• **Work order**: Make an exact copy of the entries below.

• **Excerpted records**:
════════
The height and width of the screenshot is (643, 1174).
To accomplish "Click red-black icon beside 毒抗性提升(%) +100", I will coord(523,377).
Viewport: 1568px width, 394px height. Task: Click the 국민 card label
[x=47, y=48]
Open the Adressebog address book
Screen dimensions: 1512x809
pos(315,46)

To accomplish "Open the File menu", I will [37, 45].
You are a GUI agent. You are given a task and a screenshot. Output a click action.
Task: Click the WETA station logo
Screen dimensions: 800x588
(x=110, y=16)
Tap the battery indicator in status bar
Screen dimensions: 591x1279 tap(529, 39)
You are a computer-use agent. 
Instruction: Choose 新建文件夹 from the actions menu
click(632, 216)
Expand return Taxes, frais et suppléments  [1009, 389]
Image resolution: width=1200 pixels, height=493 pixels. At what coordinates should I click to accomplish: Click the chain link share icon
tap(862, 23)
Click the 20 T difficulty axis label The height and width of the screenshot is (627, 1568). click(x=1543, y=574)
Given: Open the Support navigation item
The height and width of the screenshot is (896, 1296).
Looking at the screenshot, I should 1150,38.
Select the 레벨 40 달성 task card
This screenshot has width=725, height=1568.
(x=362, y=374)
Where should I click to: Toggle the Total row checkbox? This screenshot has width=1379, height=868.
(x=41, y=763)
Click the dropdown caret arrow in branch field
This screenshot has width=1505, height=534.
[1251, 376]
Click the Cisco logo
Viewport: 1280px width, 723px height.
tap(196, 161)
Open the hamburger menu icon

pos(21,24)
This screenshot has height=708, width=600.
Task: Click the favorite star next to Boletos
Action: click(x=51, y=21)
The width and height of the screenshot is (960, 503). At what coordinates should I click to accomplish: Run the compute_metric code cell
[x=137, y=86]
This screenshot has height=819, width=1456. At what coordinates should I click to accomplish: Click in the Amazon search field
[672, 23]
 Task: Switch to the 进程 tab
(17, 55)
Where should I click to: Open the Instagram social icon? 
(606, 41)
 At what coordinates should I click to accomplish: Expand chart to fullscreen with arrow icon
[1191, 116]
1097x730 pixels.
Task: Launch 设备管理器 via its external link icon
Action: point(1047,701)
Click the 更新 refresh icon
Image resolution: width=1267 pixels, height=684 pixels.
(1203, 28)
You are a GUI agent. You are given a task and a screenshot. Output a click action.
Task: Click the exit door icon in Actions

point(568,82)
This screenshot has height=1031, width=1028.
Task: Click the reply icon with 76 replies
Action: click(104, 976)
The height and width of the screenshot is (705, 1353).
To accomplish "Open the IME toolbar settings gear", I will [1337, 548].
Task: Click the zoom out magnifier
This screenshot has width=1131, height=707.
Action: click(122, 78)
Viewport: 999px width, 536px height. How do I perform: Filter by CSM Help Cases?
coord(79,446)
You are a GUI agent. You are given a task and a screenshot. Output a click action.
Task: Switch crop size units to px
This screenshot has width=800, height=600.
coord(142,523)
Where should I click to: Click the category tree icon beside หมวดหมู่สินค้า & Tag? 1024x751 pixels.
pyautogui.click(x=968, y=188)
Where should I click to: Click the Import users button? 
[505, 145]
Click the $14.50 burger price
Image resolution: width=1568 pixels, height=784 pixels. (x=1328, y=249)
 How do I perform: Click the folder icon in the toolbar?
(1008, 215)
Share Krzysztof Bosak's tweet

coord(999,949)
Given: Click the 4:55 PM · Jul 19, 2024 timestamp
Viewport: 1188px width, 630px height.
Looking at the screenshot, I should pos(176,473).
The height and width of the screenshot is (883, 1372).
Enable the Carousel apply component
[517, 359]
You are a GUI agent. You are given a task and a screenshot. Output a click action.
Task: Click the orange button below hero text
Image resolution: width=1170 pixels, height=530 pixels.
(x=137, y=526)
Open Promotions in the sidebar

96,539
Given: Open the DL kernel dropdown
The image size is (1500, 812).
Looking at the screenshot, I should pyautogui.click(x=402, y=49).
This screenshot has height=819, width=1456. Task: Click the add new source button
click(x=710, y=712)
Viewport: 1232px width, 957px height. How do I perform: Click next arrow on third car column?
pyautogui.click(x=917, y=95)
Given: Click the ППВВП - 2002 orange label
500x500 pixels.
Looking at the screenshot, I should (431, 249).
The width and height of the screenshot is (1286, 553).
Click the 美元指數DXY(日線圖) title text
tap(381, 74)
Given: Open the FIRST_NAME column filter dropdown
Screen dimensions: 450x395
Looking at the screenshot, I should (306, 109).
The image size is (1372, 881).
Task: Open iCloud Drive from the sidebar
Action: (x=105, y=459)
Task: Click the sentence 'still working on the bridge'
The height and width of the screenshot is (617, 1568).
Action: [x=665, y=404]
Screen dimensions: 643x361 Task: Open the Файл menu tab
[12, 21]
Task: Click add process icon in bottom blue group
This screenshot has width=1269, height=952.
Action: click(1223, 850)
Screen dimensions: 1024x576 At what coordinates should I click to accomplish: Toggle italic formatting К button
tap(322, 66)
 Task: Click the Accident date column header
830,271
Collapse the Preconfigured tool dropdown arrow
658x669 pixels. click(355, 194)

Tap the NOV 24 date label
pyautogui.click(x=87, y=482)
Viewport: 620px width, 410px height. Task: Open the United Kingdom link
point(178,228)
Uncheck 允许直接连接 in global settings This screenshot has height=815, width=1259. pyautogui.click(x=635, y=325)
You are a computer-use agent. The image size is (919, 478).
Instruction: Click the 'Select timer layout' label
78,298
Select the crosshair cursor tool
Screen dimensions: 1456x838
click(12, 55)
════════
• **Task output**:
The height and width of the screenshot is (643, 1174).
To accomplish "Click red-black icon beside 毒抗性提升(%) +100", I will coord(523,377).
Viewport: 1568px width, 394px height. Task: Click the 국민 card label
[x=47, y=48]
Open the Adressebog address book
Screen dimensions: 1512x809
pos(315,46)

To accomplish "Open the File menu", I will [37, 45].
You are a GUI agent. You are given a task and a screenshot. Output a click action.
Task: Click the WETA station logo
Screen dimensions: 800x588
(x=110, y=16)
Tap the battery indicator in status bar
Screen dimensions: 591x1279 tap(529, 39)
You are a computer-use agent. 
Instruction: Choose 新建文件夹 from the actions menu
click(632, 216)
Expand return Taxes, frais et suppléments  [1009, 389]
Image resolution: width=1200 pixels, height=493 pixels. At what coordinates should I click to accomplish: Click the chain link share icon
tap(862, 23)
Click the 20 T difficulty axis label The height and width of the screenshot is (627, 1568). click(x=1543, y=574)
Given: Open the Support navigation item
The height and width of the screenshot is (896, 1296).
Looking at the screenshot, I should 1150,38.
Select the 레벨 40 달성 task card
This screenshot has width=725, height=1568.
(x=362, y=374)
Where should I click to: Toggle the Total row checkbox? This screenshot has width=1379, height=868.
(x=41, y=763)
Click the dropdown caret arrow in branch field
This screenshot has width=1505, height=534.
[1251, 376]
Click the Cisco logo
Viewport: 1280px width, 723px height.
tap(196, 161)
Open the hamburger menu icon

pos(21,24)
This screenshot has height=708, width=600.
Task: Click the favorite star next to Boletos
Action: click(x=51, y=21)
The width and height of the screenshot is (960, 503). At what coordinates should I click to accomplish: Run the compute_metric code cell
[x=137, y=86]
This screenshot has height=819, width=1456. At what coordinates should I click to accomplish: Click in the Amazon search field
[672, 23]
 Task: Switch to the 进程 tab
(17, 55)
Where should I click to: Open the Instagram social icon? 
(606, 41)
 At what coordinates should I click to accomplish: Expand chart to fullscreen with arrow icon
[1191, 116]
1097x730 pixels.
Task: Launch 设备管理器 via its external link icon
Action: point(1047,701)
Click the 更新 refresh icon
Image resolution: width=1267 pixels, height=684 pixels.
(1203, 28)
You are a GUI agent. You are given a task and a screenshot. Output a click action.
Task: Click the exit door icon in Actions

point(568,82)
This screenshot has height=1031, width=1028.
Task: Click the reply icon with 76 replies
Action: click(104, 976)
The height and width of the screenshot is (705, 1353).
To accomplish "Open the IME toolbar settings gear", I will [1337, 548].
Task: Click the zoom out magnifier
This screenshot has width=1131, height=707.
Action: click(122, 78)
Viewport: 999px width, 536px height. How do I perform: Filter by CSM Help Cases?
coord(79,446)
You are a GUI agent. You are given a task and a screenshot. Output a click action.
Task: Switch crop size units to px
This screenshot has width=800, height=600.
coord(142,523)
Where should I click to: Click the category tree icon beside หมวดหมู่สินค้า & Tag? 1024x751 pixels.
pyautogui.click(x=968, y=188)
Where should I click to: Click the Import users button? 
[505, 145]
Click the $14.50 burger price
Image resolution: width=1568 pixels, height=784 pixels. (x=1328, y=249)
 How do I perform: Click the folder icon in the toolbar?
(1008, 215)
Share Krzysztof Bosak's tweet

coord(999,949)
Given: Click the 4:55 PM · Jul 19, 2024 timestamp
Viewport: 1188px width, 630px height.
Looking at the screenshot, I should pos(176,473).
The height and width of the screenshot is (883, 1372).
Enable the Carousel apply component
[517, 359]
You are a GUI agent. You are given a task and a screenshot. Output a click action.
Task: Click the orange button below hero text
Image resolution: width=1170 pixels, height=530 pixels.
(x=137, y=526)
Open Promotions in the sidebar

96,539
Given: Open the DL kernel dropdown
The image size is (1500, 812).
Looking at the screenshot, I should pyautogui.click(x=402, y=49).
This screenshot has height=819, width=1456. Task: Click the add new source button
click(x=710, y=712)
Viewport: 1232px width, 957px height. How do I perform: Click next arrow on third car column?
pyautogui.click(x=917, y=95)
Given: Click the ППВВП - 2002 orange label
500x500 pixels.
Looking at the screenshot, I should (431, 249).
The width and height of the screenshot is (1286, 553).
Click the 美元指數DXY(日線圖) title text
tap(381, 74)
Given: Open the FIRST_NAME column filter dropdown
Screen dimensions: 450x395
Looking at the screenshot, I should (306, 109).
The image size is (1372, 881).
Task: Open iCloud Drive from the sidebar
Action: (x=105, y=459)
Task: Click the sentence 'still working on the bridge'
The height and width of the screenshot is (617, 1568).
Action: [x=665, y=404]
Screen dimensions: 643x361 Task: Open the Файл menu tab
[12, 21]
Task: Click add process icon in bottom blue group
This screenshot has width=1269, height=952.
Action: click(1223, 850)
Screen dimensions: 1024x576 At what coordinates should I click to accomplish: Toggle italic formatting К button
tap(322, 66)
 Task: Click the Accident date column header
830,271
Collapse the Preconfigured tool dropdown arrow
658x669 pixels. click(355, 194)

Tap the NOV 24 date label
pyautogui.click(x=87, y=482)
Viewport: 620px width, 410px height. Task: Open the United Kingdom link
point(178,228)
Uncheck 允许直接连接 in global settings This screenshot has height=815, width=1259. pyautogui.click(x=635, y=325)
You are a computer-use agent. The image size is (919, 478).
Instruction: Click the 'Select timer layout' label
78,298
Select the crosshair cursor tool
Screen dimensions: 1456x838
click(12, 55)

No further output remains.